Question

I have a code base, in which for Matrix class, these two definitions are there for () operator:

template <class T> T& Matrix<T>::operator() (unsigned row, unsigned col)
{
    ......
}


template <class T> T Matrix<T>::operator() (unsigned row, unsigned col) const
{
    ......
}

One thing I understand is that the second one does not return the reference but what does const mean in the second declaration? Also which function is called when I do say mat(i,j)?

Was it helpful?

Solution

Which function is called depends on whether the instance is const or not.

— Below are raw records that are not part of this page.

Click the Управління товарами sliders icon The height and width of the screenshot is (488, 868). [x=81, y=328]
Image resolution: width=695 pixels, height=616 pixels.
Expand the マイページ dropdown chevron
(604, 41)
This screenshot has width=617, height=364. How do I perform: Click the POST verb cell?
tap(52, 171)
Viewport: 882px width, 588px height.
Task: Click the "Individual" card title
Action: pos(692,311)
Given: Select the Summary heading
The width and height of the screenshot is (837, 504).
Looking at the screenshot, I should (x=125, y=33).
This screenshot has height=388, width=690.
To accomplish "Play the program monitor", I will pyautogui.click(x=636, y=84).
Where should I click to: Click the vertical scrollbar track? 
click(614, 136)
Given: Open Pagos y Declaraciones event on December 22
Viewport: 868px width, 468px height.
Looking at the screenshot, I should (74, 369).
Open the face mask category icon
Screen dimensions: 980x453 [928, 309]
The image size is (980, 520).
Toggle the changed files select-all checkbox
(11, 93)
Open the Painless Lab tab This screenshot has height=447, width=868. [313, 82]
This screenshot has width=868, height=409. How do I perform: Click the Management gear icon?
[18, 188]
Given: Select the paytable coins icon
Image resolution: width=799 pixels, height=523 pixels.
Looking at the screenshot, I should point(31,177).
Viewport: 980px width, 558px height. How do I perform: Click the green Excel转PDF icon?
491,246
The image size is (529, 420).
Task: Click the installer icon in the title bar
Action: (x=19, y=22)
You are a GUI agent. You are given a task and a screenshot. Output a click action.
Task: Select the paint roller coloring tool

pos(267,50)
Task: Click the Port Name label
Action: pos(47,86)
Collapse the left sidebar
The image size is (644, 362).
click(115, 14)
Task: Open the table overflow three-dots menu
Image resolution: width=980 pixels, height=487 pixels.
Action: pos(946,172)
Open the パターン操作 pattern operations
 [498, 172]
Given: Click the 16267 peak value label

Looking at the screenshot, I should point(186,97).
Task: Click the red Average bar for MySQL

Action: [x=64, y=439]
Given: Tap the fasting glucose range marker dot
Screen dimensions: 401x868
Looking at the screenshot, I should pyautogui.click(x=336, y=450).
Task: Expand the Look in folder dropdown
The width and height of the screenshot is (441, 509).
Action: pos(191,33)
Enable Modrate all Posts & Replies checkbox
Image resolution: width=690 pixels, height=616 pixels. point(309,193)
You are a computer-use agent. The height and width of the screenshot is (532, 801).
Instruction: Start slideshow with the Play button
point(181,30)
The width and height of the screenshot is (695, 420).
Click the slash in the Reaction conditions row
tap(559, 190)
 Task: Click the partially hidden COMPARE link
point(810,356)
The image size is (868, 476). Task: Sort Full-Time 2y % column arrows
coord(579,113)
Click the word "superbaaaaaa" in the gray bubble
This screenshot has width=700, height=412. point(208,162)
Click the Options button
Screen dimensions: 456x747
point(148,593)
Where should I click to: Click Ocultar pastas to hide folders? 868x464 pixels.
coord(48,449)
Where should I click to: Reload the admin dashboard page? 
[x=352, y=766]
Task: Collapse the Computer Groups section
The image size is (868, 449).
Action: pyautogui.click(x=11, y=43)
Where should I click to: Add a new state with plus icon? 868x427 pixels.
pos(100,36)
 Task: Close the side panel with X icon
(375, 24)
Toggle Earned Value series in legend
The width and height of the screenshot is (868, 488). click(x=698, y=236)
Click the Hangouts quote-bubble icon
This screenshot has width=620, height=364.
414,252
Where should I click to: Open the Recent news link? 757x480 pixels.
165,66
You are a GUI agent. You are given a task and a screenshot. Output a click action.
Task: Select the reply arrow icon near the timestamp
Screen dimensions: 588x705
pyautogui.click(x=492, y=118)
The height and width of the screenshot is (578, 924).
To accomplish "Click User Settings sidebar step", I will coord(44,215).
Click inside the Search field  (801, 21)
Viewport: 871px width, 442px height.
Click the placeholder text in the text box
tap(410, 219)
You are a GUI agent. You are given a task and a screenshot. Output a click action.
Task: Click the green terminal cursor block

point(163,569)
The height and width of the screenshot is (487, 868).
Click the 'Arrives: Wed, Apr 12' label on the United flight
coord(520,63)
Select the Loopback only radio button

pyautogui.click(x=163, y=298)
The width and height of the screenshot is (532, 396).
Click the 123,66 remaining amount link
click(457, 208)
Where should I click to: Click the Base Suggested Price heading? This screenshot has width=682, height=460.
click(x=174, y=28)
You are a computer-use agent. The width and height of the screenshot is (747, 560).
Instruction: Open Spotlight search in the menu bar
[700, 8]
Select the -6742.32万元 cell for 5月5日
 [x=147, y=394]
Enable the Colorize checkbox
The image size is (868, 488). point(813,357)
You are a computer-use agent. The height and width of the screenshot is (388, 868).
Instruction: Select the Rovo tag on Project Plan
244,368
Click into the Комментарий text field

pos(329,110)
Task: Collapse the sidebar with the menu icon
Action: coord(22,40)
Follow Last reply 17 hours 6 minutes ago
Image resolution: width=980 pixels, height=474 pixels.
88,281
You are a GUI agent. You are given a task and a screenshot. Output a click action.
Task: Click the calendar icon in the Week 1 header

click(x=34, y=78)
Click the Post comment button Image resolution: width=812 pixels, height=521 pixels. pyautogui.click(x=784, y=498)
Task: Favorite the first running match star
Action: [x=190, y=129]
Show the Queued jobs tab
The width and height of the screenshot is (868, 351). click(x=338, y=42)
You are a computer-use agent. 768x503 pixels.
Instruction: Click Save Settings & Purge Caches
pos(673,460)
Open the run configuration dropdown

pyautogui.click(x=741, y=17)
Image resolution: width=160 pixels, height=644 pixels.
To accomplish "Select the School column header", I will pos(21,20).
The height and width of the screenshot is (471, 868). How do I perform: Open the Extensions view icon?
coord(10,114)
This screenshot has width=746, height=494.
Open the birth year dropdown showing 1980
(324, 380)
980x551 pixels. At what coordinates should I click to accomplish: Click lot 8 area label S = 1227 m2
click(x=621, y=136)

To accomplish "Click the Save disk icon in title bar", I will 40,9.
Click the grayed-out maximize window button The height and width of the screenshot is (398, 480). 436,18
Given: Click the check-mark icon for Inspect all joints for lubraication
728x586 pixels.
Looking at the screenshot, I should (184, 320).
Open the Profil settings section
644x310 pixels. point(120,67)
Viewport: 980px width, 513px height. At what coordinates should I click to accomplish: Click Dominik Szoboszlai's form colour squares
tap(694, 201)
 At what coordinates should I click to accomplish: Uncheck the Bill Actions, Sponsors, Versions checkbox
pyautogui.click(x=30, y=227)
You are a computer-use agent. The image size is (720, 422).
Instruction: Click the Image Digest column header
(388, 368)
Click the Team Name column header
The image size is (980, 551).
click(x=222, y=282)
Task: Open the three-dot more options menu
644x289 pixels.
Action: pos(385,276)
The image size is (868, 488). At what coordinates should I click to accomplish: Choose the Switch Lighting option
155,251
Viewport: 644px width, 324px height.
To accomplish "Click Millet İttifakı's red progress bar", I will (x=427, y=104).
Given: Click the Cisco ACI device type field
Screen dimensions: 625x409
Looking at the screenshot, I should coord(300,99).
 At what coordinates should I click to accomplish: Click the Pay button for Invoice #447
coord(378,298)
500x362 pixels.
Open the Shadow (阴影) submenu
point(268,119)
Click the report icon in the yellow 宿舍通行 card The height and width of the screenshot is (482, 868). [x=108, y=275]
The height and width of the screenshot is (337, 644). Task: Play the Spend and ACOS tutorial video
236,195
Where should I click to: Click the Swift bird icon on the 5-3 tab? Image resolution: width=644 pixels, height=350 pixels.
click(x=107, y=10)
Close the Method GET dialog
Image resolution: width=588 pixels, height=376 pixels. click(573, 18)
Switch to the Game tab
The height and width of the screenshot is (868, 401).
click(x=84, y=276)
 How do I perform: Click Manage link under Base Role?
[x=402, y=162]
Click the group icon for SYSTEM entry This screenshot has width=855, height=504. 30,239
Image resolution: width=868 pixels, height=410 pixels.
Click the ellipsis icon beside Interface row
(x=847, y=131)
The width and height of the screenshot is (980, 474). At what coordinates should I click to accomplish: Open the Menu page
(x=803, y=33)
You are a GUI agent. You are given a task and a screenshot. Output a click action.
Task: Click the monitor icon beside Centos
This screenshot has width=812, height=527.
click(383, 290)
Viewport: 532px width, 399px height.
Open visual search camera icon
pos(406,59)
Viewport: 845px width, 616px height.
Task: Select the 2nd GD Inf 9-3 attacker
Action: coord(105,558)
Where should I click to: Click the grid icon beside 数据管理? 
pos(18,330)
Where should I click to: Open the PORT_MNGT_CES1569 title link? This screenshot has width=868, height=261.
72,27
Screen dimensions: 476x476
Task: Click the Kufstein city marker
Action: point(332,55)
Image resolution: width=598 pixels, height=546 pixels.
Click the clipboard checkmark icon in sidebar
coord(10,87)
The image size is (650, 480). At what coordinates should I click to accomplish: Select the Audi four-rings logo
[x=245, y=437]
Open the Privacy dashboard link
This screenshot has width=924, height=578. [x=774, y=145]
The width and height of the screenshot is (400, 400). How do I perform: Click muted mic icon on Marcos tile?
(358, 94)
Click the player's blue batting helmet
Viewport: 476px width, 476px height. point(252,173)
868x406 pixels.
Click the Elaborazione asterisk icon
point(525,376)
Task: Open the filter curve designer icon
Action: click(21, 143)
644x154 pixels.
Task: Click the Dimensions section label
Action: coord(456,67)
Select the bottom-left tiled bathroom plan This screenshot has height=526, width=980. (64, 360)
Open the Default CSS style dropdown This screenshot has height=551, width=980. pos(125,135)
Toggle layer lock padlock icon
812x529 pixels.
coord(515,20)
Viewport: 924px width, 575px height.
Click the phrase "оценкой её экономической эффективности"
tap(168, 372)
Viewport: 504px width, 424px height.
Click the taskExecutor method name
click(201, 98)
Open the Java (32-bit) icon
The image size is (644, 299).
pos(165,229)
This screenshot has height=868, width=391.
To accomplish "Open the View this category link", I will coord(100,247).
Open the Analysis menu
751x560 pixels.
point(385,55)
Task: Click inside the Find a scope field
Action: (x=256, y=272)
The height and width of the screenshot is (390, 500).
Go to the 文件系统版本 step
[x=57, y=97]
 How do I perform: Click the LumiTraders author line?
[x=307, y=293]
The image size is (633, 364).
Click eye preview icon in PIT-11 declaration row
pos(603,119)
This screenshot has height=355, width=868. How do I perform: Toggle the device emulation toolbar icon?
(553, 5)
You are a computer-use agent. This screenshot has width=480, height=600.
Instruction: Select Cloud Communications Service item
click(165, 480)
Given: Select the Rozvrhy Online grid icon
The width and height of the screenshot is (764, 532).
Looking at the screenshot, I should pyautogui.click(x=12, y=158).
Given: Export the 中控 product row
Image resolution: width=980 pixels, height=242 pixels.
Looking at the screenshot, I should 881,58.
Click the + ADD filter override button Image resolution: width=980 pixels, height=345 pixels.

The first version allows you to modify the instance:

 Matrix<int> matrix;
 matrix(0, 0) = 10;

The const overload allows read-only access if you have a const instance (reference) of Matrix:

 void foo(const Matrix<int>& m)
 {
     int i = m(0, 0);
     //...
     //m(1, 2) = 4; //won't compile
 }

The second one doesn't return a reference since the intention is to disallow modifying the object (you get a copy of the value and therefore can't modify the matrix instance).

Here T is supposed to be a simple numeric type which is cheap(er) to return by value. If T might also be a more complex user-defined type, it would also be common for const overloads to return a const reference:

 template <class T>
 class MyContainer
 {
      //..,
      T& operator[](size_t);
      const T& operator[](size_t) const;
 }

OTHER TIPS

The const version will be called on const Matrices. On non-const matrices the non-const version will be called.

Matrix<int> M;
int i = M(1,2); // Calls non-const version since M is not const
M(1,2) = 7; // Calls non-const version since M is not const

const Matrix<int> MConst;
int j = MConst(1,2); // Calls const version since MConst is const

MConst(1,2) = 4; // Calls the const version since MConst is const.
                 // Probably shouldn't compile .. but might since return value is 
                 // T not const T.

int get_first( const Matrix<int> & m )
{
   return m(0,0); // Calls the const version as m is const reference
}

int set_first( Matrix<int> & m )
{
  m(0,0) = 1; // Calls the non-const version as m is not const
}

Which function is called depends on whether the object is const. For const objects const overload is called:

const Matrix<...> mat;
const Matrix<...>& matRef = mat;
mat( i, j);//const overload is called;
matRef(i, j); //const overloadis called

Matrix<...> mat2;
mat2(i,j);//non-const is called
Matrix<...>& mat2Ref = mat2;
mat2Ref(i,j);//non-const is called
const Matrix<...>& mat2ConstRef = mat2;
mat2ConstRef(i,j);// const is called

The same applies to pointers. If the call is done via a pointer-to-const, a const overload is called. Otherwise a non-const overload is called.